[[ Information provided open ]]
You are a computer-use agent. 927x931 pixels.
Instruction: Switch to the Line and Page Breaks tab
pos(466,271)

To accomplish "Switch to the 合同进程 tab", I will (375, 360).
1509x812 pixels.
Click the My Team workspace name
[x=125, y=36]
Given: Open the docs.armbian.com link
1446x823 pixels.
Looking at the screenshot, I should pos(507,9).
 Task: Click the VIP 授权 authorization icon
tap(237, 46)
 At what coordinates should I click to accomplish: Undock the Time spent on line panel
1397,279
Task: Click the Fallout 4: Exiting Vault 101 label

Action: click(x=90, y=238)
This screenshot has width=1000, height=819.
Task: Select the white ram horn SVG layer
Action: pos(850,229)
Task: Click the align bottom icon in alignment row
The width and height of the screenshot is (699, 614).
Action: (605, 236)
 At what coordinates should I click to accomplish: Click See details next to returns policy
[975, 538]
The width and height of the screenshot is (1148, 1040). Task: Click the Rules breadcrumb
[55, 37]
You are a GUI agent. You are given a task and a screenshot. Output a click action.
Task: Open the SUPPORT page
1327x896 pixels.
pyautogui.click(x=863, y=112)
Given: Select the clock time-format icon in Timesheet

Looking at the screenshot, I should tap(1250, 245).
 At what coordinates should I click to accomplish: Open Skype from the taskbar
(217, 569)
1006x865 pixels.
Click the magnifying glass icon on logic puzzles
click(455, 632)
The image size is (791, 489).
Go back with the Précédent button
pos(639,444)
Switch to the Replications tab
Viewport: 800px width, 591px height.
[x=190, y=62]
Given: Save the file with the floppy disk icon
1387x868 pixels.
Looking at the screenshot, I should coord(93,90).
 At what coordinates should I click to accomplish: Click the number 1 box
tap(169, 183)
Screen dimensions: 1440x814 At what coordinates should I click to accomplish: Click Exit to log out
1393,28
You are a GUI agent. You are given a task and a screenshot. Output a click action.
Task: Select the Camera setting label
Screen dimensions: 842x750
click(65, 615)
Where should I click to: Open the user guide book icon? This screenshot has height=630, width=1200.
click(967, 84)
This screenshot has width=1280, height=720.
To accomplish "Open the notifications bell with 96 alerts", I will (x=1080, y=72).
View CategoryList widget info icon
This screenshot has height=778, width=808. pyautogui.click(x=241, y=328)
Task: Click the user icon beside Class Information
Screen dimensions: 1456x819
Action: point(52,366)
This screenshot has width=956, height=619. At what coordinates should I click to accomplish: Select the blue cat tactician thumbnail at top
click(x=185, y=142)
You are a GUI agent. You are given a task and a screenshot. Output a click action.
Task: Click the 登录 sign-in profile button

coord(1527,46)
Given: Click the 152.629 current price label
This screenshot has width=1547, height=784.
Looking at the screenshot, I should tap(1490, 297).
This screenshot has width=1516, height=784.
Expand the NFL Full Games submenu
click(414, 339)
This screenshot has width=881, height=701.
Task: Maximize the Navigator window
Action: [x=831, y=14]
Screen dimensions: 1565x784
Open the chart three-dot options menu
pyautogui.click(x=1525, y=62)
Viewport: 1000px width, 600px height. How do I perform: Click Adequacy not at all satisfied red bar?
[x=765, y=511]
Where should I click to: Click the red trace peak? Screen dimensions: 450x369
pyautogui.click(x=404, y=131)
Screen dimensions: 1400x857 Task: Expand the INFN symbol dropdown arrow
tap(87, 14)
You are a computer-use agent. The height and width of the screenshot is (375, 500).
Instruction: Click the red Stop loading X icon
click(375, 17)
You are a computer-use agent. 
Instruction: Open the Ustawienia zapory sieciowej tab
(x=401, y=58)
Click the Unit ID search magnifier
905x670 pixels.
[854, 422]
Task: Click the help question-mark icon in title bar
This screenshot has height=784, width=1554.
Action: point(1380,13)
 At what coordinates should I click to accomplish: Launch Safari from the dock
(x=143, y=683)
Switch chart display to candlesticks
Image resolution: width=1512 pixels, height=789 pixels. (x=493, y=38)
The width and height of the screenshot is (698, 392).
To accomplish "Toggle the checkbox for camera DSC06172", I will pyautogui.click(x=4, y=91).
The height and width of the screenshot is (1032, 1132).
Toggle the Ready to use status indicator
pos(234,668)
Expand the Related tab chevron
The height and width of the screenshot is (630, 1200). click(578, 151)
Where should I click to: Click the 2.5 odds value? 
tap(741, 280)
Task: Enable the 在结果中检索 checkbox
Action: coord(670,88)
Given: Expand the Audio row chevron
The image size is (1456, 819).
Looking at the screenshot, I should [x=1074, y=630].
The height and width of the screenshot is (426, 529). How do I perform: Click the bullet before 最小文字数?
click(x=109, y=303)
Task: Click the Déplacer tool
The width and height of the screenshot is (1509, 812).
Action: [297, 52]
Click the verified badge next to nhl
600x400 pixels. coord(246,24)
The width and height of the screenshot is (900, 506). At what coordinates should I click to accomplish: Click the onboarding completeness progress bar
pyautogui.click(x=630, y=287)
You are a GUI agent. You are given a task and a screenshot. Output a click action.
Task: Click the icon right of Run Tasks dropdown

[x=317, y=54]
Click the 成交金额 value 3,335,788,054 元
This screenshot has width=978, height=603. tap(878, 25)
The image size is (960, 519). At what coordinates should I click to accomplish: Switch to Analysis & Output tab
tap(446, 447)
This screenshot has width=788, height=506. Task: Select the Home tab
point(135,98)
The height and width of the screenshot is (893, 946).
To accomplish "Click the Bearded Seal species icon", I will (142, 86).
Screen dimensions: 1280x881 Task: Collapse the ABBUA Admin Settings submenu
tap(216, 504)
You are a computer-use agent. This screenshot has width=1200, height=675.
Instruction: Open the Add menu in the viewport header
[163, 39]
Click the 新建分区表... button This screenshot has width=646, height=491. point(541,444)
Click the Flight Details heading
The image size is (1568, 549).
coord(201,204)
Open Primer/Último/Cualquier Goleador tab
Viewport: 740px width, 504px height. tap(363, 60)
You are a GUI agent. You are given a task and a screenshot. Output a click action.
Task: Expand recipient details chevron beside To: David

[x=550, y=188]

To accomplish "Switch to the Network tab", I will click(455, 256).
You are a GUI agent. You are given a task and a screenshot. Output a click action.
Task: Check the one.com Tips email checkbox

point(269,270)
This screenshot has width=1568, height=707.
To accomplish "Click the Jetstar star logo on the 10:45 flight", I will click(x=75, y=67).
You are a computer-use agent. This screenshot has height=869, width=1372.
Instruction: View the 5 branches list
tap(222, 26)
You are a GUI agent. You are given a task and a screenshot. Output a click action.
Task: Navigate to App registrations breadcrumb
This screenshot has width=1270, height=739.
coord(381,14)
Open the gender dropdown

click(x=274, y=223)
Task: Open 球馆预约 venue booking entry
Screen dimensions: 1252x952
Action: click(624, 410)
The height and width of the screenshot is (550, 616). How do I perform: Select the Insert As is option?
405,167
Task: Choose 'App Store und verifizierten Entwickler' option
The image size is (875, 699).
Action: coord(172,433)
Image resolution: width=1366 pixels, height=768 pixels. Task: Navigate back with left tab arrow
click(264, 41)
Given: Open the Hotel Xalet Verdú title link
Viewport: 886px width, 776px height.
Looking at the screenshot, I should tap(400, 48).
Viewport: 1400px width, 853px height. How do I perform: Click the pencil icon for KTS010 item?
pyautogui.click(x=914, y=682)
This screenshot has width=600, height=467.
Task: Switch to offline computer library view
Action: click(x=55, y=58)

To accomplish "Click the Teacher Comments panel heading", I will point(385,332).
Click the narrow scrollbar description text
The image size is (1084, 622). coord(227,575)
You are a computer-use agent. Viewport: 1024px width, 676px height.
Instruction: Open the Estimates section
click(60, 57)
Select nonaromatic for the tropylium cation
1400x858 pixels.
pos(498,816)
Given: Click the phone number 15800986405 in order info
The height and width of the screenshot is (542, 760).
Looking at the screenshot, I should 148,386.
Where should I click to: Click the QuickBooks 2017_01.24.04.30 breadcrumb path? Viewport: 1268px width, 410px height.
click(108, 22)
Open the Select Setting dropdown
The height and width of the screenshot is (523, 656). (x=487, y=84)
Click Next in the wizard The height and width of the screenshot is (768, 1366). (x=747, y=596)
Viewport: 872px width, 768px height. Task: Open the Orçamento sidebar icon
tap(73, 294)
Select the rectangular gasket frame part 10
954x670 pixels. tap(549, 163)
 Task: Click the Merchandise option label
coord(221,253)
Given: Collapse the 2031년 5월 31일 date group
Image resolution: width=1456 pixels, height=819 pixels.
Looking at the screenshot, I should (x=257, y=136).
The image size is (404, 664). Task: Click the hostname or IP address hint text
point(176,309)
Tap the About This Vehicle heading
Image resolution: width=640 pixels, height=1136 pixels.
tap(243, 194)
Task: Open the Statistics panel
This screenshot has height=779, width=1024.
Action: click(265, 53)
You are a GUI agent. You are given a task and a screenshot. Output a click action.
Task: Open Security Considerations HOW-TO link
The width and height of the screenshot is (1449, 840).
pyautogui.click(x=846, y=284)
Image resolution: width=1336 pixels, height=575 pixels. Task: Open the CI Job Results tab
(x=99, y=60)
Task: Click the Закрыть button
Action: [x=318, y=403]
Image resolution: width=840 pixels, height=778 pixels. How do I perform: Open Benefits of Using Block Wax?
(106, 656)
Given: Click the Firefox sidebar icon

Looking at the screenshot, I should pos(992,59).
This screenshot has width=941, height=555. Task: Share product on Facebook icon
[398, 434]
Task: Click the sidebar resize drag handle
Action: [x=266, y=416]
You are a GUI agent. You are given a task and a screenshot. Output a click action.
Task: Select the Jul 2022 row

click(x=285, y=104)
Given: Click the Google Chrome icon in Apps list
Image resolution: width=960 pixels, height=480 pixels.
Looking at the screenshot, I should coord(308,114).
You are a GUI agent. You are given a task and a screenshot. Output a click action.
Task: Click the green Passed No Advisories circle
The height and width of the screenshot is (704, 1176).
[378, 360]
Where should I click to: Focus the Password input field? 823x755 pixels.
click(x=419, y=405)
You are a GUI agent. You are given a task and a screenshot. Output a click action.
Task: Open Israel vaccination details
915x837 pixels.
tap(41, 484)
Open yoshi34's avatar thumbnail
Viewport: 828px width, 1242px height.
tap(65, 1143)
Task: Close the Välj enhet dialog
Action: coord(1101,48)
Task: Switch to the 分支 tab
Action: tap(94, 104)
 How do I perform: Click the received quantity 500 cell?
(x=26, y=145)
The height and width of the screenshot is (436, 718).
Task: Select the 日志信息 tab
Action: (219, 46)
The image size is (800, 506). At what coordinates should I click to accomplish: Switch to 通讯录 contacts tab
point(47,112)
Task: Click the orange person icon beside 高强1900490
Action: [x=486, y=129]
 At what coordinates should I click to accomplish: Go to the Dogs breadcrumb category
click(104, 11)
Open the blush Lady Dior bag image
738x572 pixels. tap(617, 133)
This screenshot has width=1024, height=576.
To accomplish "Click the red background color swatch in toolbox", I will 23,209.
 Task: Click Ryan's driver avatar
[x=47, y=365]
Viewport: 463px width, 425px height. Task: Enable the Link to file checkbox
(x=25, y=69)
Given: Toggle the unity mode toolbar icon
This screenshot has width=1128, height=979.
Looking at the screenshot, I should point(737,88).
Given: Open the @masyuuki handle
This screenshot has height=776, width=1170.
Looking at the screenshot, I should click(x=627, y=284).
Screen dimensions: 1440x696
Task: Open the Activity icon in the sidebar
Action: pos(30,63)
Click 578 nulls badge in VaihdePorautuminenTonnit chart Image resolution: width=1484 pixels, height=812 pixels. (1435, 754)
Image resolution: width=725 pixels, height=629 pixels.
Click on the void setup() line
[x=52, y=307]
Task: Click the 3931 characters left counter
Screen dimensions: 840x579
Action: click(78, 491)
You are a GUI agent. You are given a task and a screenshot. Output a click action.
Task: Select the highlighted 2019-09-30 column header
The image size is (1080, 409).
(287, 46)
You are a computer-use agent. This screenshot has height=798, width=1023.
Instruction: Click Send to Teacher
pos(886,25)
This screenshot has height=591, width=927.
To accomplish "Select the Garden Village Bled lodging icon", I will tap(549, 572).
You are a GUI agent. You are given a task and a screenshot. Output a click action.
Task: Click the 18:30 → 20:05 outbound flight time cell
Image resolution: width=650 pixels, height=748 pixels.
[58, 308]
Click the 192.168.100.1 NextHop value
[[ Information provided closed ]]
» **Aim of the exercise**: Everything from the line with "The height and width of the screenshot is (893, 946)." through the line with "This screenshot has width=1568, height=707." should be written out exactly as it appears above, end lines included, and nothing outside that range.

» **Exercise result**:
The height and width of the screenshot is (893, 946).
To accomplish "Click the Bearded Seal species icon", I will (142, 86).
Screen dimensions: 1280x881 Task: Collapse the ABBUA Admin Settings submenu
tap(216, 504)
You are a computer-use agent. This screenshot has width=1200, height=675.
Instruction: Open the Add menu in the viewport header
[163, 39]
Click the 新建分区表... button This screenshot has width=646, height=491. point(541,444)
Click the Flight Details heading
The image size is (1568, 549).
coord(201,204)
Open Primer/Último/Cualquier Goleador tab
Viewport: 740px width, 504px height. tap(363, 60)
You are a GUI agent. You are given a task and a screenshot. Output a click action.
Task: Expand recipient details chevron beside To: David

[x=550, y=188]

To accomplish "Switch to the Network tab", I will click(455, 256).
You are a GUI agent. You are given a task and a screenshot. Output a click action.
Task: Check the one.com Tips email checkbox

point(269,270)
This screenshot has width=1568, height=707.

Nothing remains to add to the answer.